#### Tasks to perform:
• a. In the piece on science and the Atlantic slave trade, list every case given in the paragraph beginning "The Enlightenment view of science" of scientists or doctors serving morally retrograde practices.
• b. Copy the piece on science and the Atlantic slave trade, starting at "It’s hard to" and ending at "retrograde social practices.", and swap "optimism" for "confidence".
• c. Write the next part of the article on science's ties to the Atlantic slave trade, following on from its last sentence.

#### Text passage:
************

April 26, 2024

The ties of modern science to the Atlantic slave trade

It’s hard to admit, but natural history was built on the horrors of slavery

The Enlightenment view of science is that it is value-free and progressive. Recent scholarship undermines this optimism. Nineteenth Century American doctors experimented on slaves; Nazi doctors exploited concentration camp inmates; nuclear physicists were responsible for the destruction of Hiroshima, American doctors experimented on poor blacks at Tuskegee, and so on. Although it was clearly a great benefit to mankind, it was sometimes the servant of morally retrograde social practices.

An article in Science this week reports on some of the scholarship which has uncovered the close links between the trans-Atlantic slave trade and the development of modern science. This is most evident in natural history. Early botanists and biologists collected and catalogued specimens gathered by the officers and surgeons of slave ships which visited Africa and the Americas in the triangular trade routes. This has been extensively documented by historian Kathleen Murphy, a science historian at California Polytechnic State University in San Luis Obispo.

“Thousands of specimens collected through the slave trade still reside in places such as the Natural History Museum in London, and they're still used in genetic and taxonomic research,” says Science. “Yet few people using the collections know of their origins.”

************

#### Data supplied:
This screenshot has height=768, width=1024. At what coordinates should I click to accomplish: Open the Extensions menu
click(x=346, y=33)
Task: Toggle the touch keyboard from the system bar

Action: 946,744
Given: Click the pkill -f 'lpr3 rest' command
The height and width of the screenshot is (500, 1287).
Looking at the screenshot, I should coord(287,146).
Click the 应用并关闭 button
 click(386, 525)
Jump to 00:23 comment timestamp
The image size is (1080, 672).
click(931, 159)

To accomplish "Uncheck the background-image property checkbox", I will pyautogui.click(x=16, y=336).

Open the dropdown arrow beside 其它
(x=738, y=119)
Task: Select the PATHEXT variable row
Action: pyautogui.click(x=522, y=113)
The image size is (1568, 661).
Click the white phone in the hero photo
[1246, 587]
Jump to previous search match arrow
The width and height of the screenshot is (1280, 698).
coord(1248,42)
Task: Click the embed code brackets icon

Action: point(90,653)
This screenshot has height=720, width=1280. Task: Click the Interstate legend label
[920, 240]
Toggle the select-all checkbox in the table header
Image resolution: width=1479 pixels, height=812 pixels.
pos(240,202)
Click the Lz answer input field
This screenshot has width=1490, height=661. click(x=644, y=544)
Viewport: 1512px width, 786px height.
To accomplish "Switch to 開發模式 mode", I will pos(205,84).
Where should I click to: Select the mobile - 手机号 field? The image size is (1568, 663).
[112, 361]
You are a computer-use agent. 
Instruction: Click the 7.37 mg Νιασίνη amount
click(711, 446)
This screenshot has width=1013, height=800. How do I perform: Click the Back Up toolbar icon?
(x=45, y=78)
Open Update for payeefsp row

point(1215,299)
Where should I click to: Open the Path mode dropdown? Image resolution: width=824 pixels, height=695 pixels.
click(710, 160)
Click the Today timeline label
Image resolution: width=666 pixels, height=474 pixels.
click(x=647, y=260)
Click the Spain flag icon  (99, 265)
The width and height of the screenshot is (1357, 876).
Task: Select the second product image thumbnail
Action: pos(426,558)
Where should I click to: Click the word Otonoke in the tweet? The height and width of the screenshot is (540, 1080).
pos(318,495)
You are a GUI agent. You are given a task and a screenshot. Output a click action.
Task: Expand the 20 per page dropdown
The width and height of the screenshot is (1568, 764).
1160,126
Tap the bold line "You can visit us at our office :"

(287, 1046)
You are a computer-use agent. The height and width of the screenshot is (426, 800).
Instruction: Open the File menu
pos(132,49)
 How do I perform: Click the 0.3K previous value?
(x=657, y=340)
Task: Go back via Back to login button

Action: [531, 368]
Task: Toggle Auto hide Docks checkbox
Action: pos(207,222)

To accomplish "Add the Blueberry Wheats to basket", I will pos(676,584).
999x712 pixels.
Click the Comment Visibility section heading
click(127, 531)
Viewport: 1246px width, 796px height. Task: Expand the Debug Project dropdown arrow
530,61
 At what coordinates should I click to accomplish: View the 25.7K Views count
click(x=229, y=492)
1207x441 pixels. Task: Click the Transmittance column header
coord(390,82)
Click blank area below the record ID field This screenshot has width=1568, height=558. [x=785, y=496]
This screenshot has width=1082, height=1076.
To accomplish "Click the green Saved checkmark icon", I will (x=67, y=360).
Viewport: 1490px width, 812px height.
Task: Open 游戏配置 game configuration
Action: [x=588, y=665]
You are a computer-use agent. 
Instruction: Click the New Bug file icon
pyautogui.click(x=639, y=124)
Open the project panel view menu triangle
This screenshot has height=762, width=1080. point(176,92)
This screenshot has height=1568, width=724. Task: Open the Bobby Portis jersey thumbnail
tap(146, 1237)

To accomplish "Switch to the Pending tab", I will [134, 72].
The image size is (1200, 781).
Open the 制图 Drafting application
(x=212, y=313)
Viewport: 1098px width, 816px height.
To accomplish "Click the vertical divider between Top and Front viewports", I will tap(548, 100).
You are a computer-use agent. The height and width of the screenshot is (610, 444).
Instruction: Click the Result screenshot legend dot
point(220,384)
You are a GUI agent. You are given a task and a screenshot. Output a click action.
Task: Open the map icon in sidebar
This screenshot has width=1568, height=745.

************

#### Written responses:
• a.
- Nineteenth Century American doctors experimented on slaves
- Nazi doctors exploited concentration camp inmates
- Nuclear physicists were responsible for the destruction of Hiroshima
- American doctors experimented on poor blacks at Tuskegee

• b.
It’s hard to admit, but natural history was built on the horrors of slavery

The Enlightenment view of science is that it is value-free and progressive. Recent scholarship undermines this confidence. Nineteenth Century American doctors experimented on slaves; Nazi doctors exploited concentration camp inmates; nuclear physicists were responsible for the destruction of Hiroshima, American doctors experimented on poor blacks at Tuskegee, and so on. Although it was clearly a great benefit to mankind, it was sometimes the servant of morally retrograde social practices.

• c.
“Scientific studies of drugs and dyes often opened new opportunities for slave traders. Merchants eagerly sought natural resources to exploit abroad and consulted scientists about the best way to hunt for and cultivate them. Quinine and other drugs gleaned from tropical locales, Murphy notes, also helped Europeans survive there. And the safer and more profitable a colony was, the more its commercial activity, including slavery, thrived, creating new demand for slaves. Scientific research, then, not only depended on colonial slavery, but enabled it and helped expand its reach.”

Other connections were more remote, but real. Isaac Newton relied upon tide readings from around the world when developing his theory of gravity. Some important data came from the French slave colony of Martinique. “Newton himself, who's really the paradigm figure of an isolated, nontraveling, sitting-at-his-desk genius, had access to numbers he wouldn't have had access to without the Atlantic slave trade,” says James Delbourgo, of Rutgers University.

Research by Murphy and Delbourgo has brought to light sobering facts. “There's a tendency to think about the history of science in this—I don't want to say triumphant, but—progressive way, that it's always a force for good,” Murphy told Science. “We tend to forget the ways in which that isn't the case.”